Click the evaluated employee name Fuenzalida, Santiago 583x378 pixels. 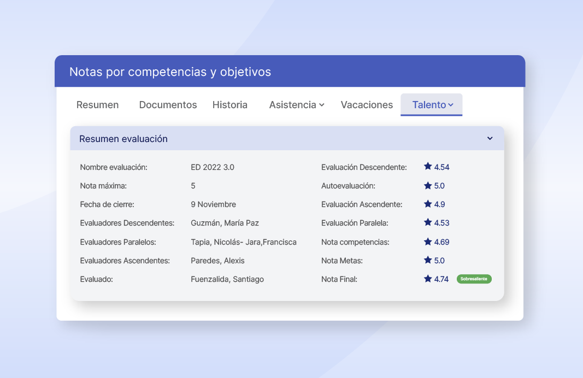click(x=227, y=279)
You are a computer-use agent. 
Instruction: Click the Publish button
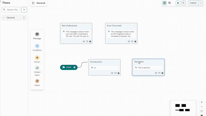tap(193, 3)
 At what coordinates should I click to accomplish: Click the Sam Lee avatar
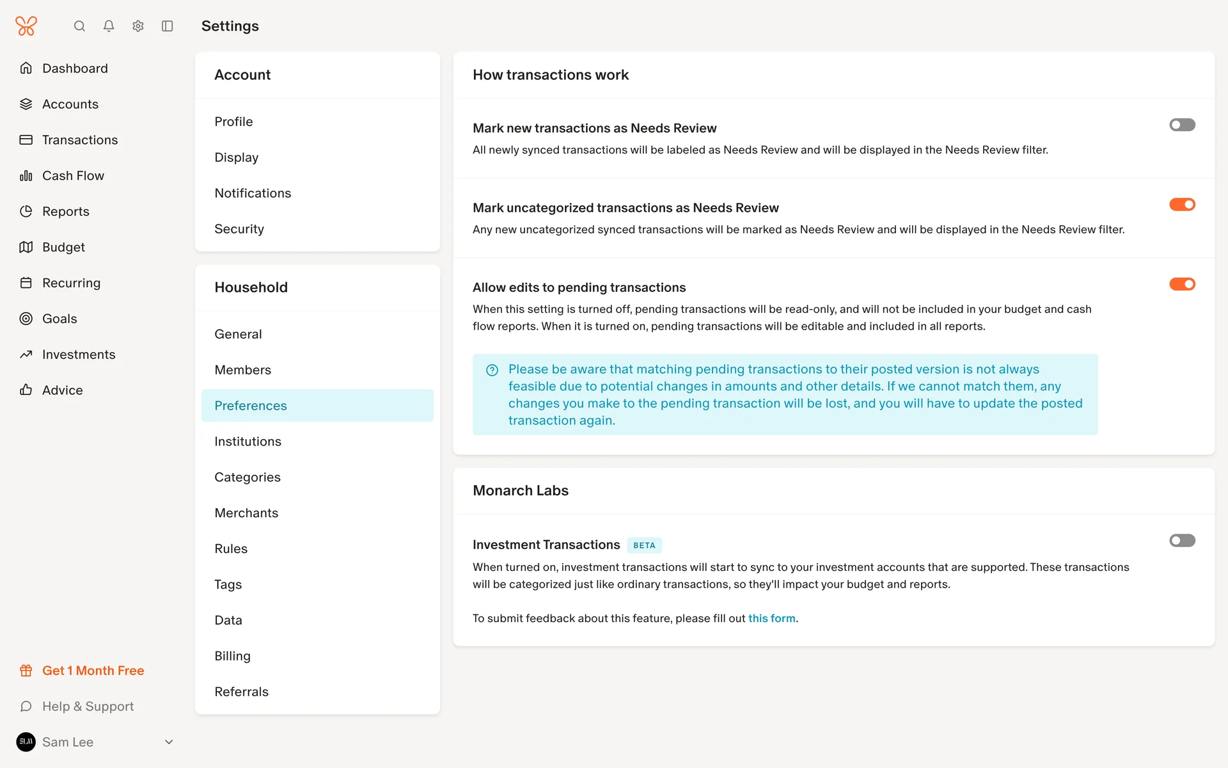(26, 742)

◆ ◆ ◆ ◆ ◆

▶ Aim of the task
Copy out, word for word, the lines starting with the one that contains "At what coordinates" and going on through the last line. Leave the pictures out.

▶ Answer in full
 At what coordinates should I click to accomplish: Click the Sam Lee avatar
(26, 742)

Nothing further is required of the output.